TRA workers protest Labor Act change
DEMANDS:If the TRA does not address the perceived staff shortage, union members would not work extra hours and services would have to be reduced, a union official said
By Cheng Wei-chi / Staff reporter, with CNA
About 3,000 Taiwan Railways Administration (TRA) employees yesterday protested in Taipei over amendments to the Labor Standards Act (勞動基準法), saying that after the one fixed day off, one flexible rest day workweek comes into effect next month, the TRA would have an insufficient number of workers.
Union members congregated near Taipei Railway Station before marching to Zhongzheng District (中正), stopping at the Executive Yuan and the legislature to make appeals.
The new workweek would cause TRA employees to work 46 extra hours per month, Taiwan Railway Labor Union chairman Chang Wen-cheng (張文正) said, adding that employees would be denied the right to take flexible shifts.
The union estimates that the TRA would need to hire 2,500 more employees to operate its current schedule without making employees work longer hours, Chang said.
If the TRA does not expand its payroll to meet the shortage of staff, it would violate the act and set a negative example, he said.
If the administration does not address the staff shortage, union members are not prepared to work extra hours, meaning services would have to be reduced, he said.
The union also called on the administration to include bonuses it pays employees to their salaries, issue subsidies to employees exposed to vocational hazards, and create an equal standard on pensions and benefits given to TRA employees and civil servants.
Chang said that he was recruited by the TRA after passing a government exam, the same way civil servants are hired, but there is a large difference in the salaries paid to TRA employees and civil servants.
In addition, TRA employees are denied the 18 percent preferential interest rate on savings, he said.
He called on the Executive Yuan and the Ministry of Transportation and Communications to answer the union’s appeals by the end of this month, or union members would elevate their campaign with “drastic measures,” including launching a strike or lying down on railroad tracks to paralyze services.

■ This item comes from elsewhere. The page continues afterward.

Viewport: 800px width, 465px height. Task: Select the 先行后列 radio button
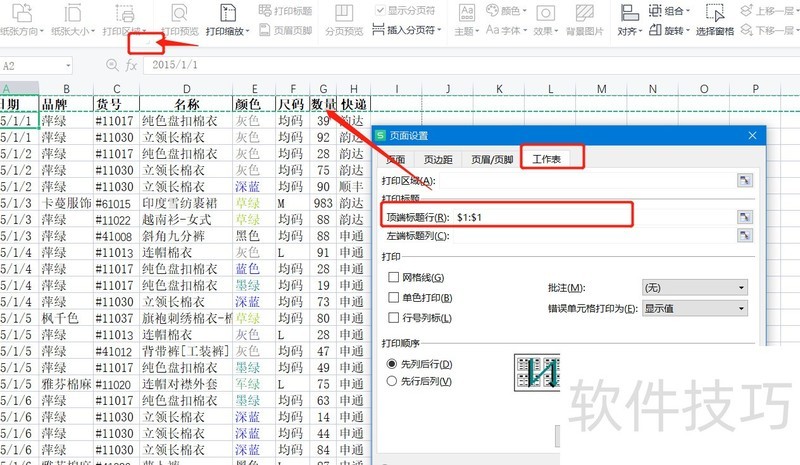pos(393,381)
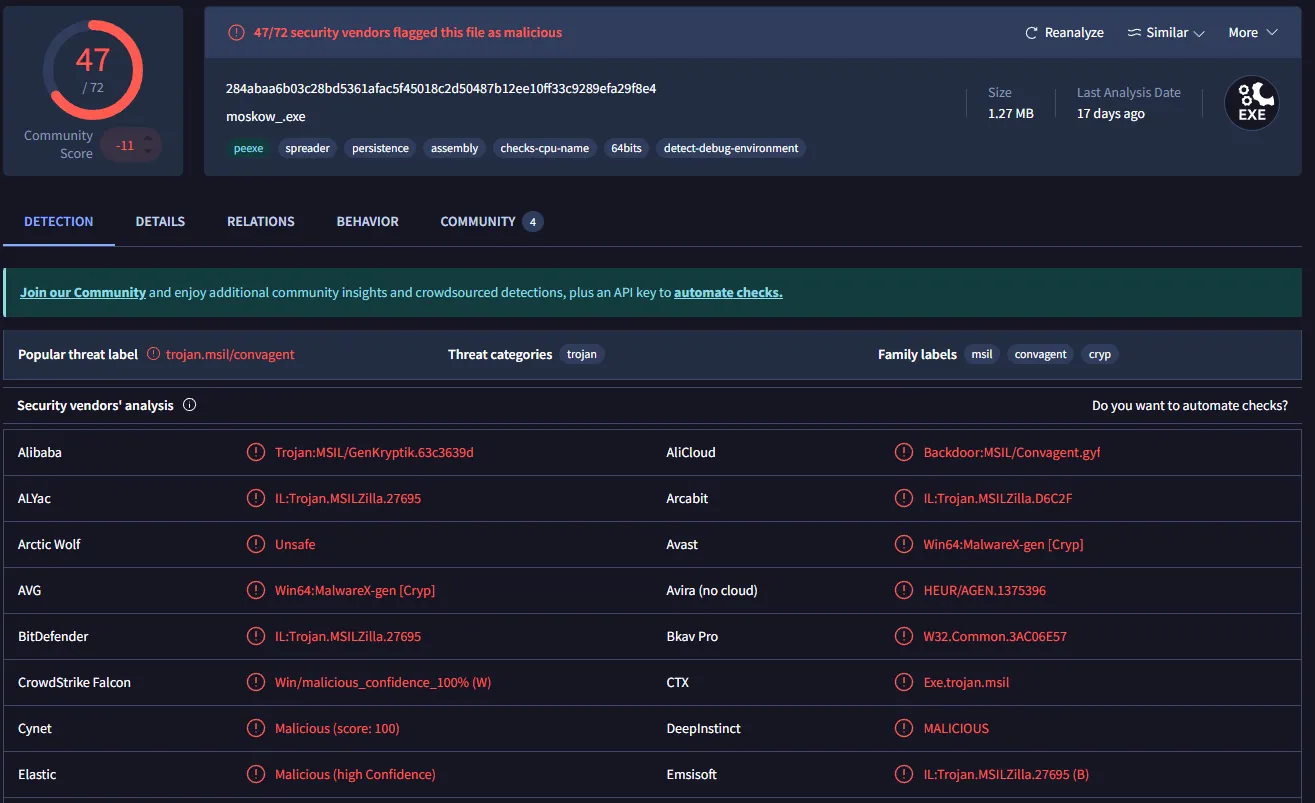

Chang later said that he received a statement from the Democratic Progressive Party’s (DPP) Department of Social Movement saying that President Tsai Ing-wen (蔡英文) had instructed the ministry to act on the union’s appeals.
Deputy Minister of Transportation and Communications Wang Kwo-tsai (王國材) said the ministry supports all but one of the union’s demands, the call for an equal pension system, as the issue cannot be decided by the ministry.
The level of subsidies for vocational hazards and the addition of bonuses to employees’ salaries would require further discussions during a meeting scheduled by DPP Legislator Lee Kun-tse (李昆澤) for next week, Wang added.
The three appeals would be forwarded to the Executive Yuan for approval, he said.